In the summer of 1879, William Baker scouted the Kawuneeche Valley for mining prospects and settled at the future site of Lulu City. In November of 1879, he built log cabins and a general store—the basics necessary for a booming population, and in time people began to settle in the area. Not much documentation from the time persists today, but we do have dispatches from correspondents or reporters who visited the area. By the early 1880s, Lulu City supported a population of 500 and something of a local culture flourished in the holiday celebrations, dances, quilting bees and hunting and fishing expeditions. There was a tone of optimism about the town as the Howard Mining Company continued prospecting the hills for valuable ore deposits that enriched the Rockies throughout Colorado.
The silver discovered there was of low grade, and the remote location of Lulu City—taking seven to eight days to reach by poorly maintained routes from Fort Collins—made mining operations there impractical. By 1886, the post office had closed and most of Lulu City’s residents had moved on to better opportunities.

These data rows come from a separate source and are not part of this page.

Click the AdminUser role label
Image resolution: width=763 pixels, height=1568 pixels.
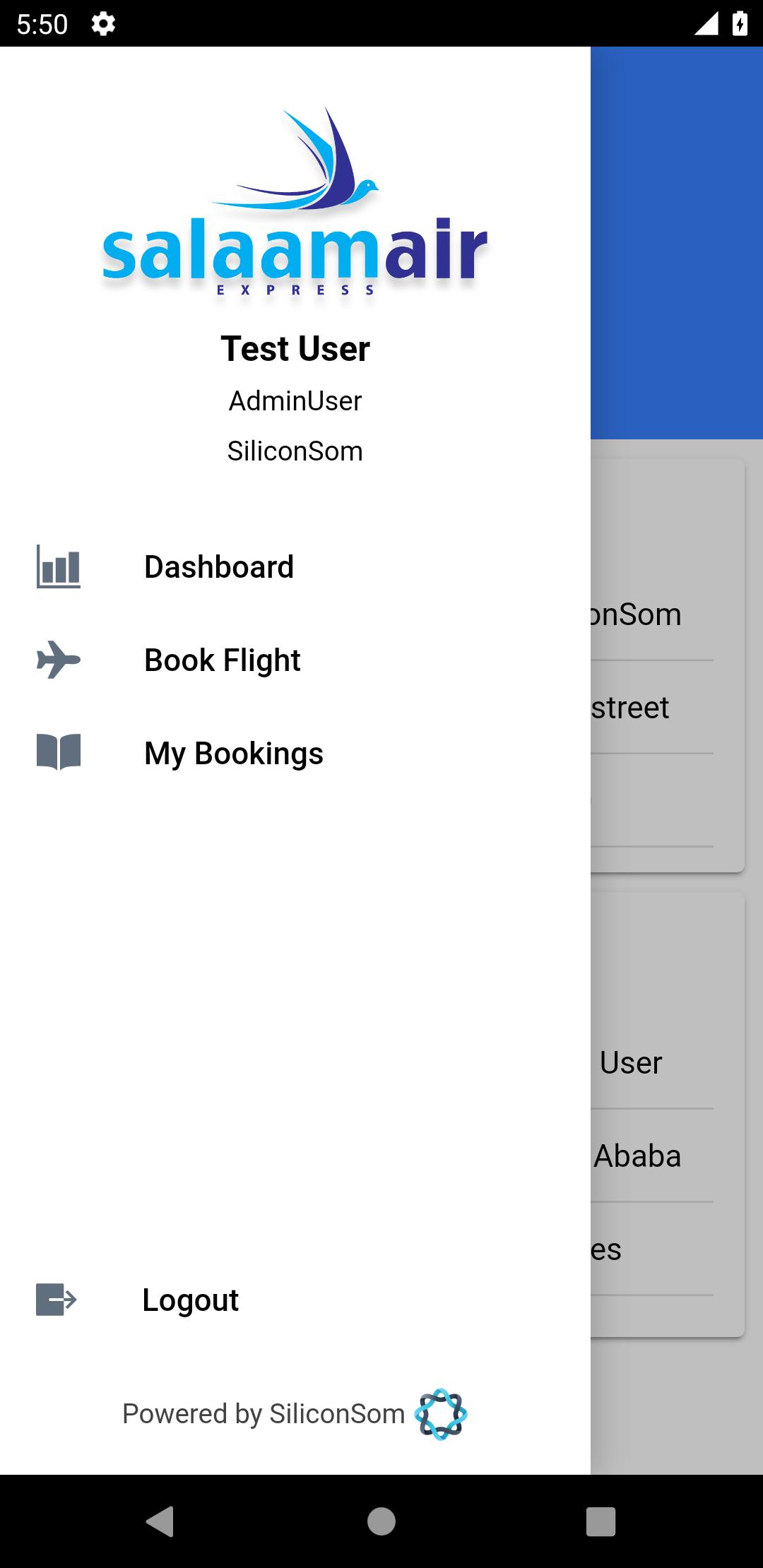295,401
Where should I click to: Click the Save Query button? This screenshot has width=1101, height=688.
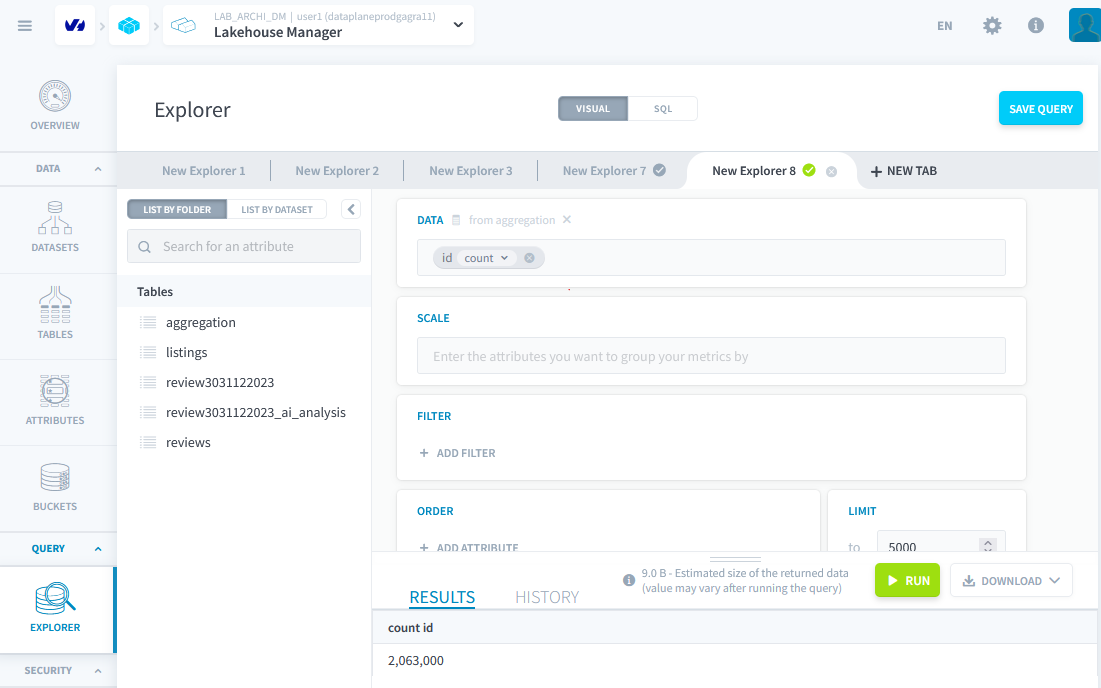tap(1040, 108)
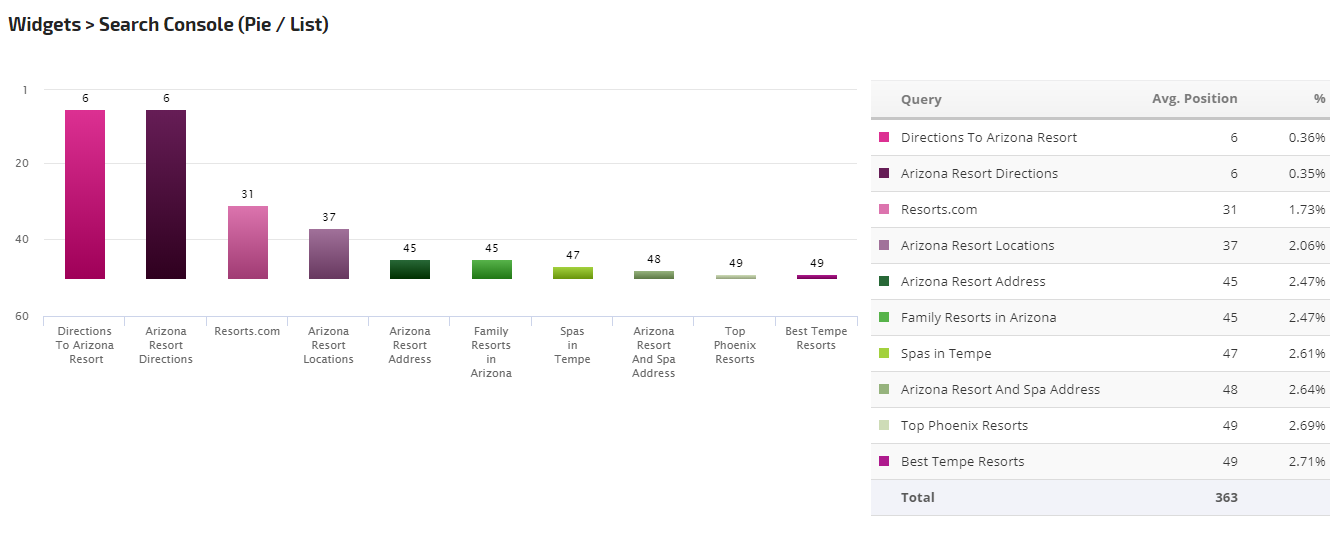Sort by the % column header
The height and width of the screenshot is (543, 1340).
(x=1319, y=99)

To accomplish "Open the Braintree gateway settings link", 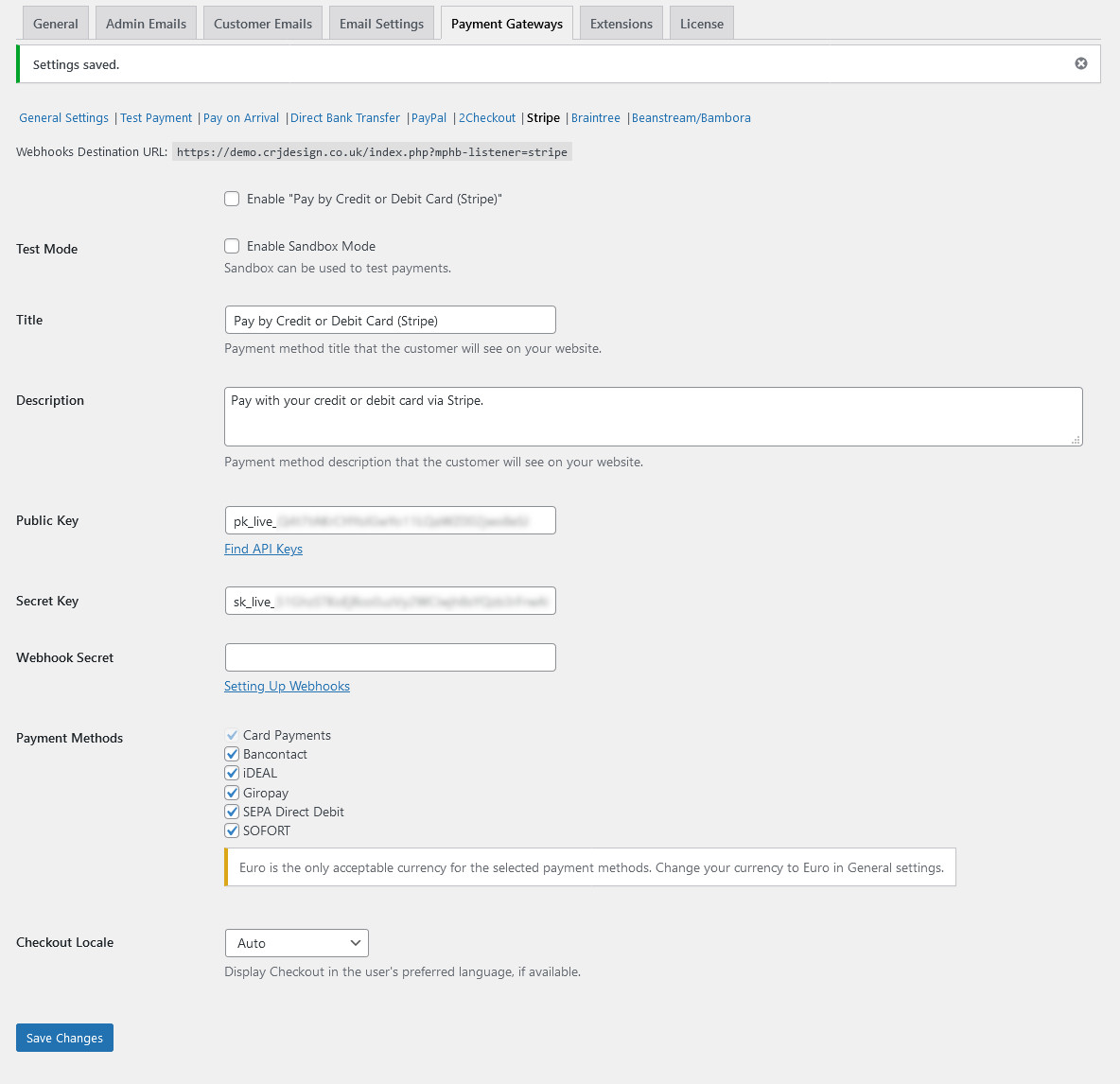I will click(595, 118).
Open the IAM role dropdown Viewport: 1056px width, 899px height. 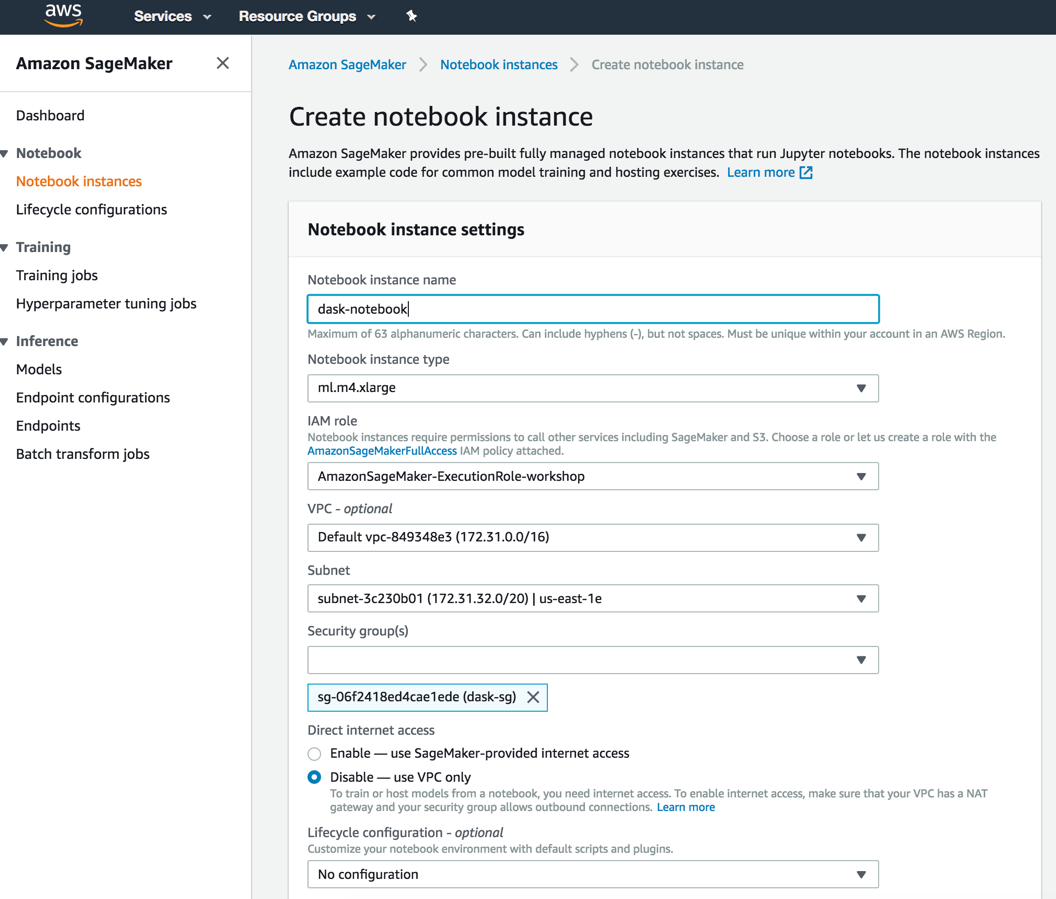(x=592, y=477)
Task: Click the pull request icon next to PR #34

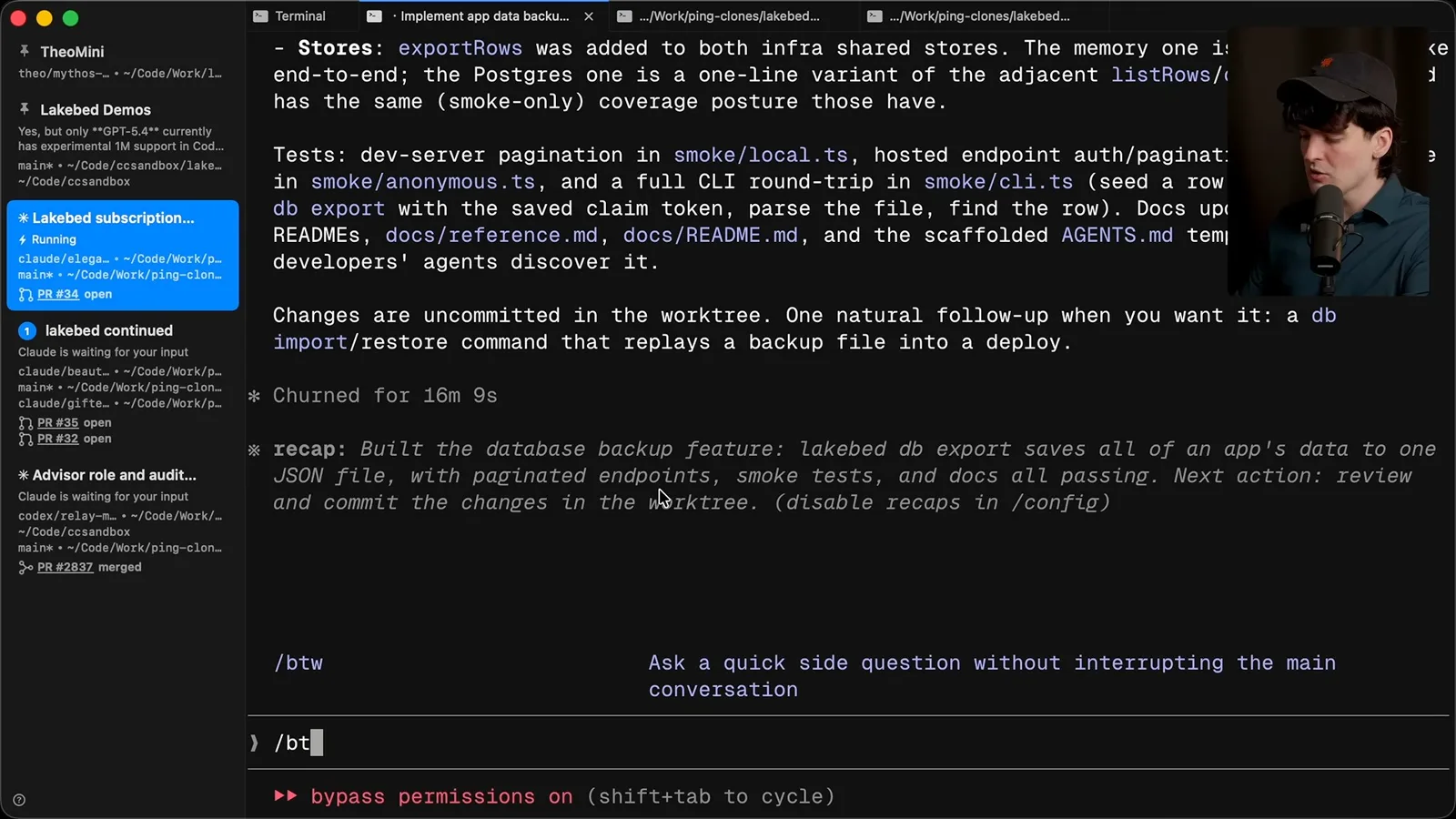Action: tap(25, 294)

In his autobiography, William Allen White described Lulu City in 1889: “We saw, forty miles from our camp, a deserted mining town—a marvelous picture like Pompeii. Overnight, it seems, the thousand inhabitants had pulled out. There was the post office, with the letters in the boxes; the saloons with the empty bottles on the shelves; the billiard tables with their green baize, moth-eaten and rat-gnawed; the stores with their shelves like grinning skulls empty of their fleshy furnishings; in the cabins the cookstoves stood in the kitchens, and iron safes standing open, too heavy to be moved."
Today, Lulu City has been reclaimed almost entirely by the grassy meadows of the Kawuneeche. The only evidence is the rotting foundation of an old log cabin, depressions in the grass where buildings once stood, and a rusting bear trap. For today’s visitors, Lulu City is an opportunity to ponder the transience of our presence on the land with a sandwich in hand and a blanket to relax on. Cast a line into the Colorado or pitch your tent and wonder over what must've been, if only for the blink of an eye in time.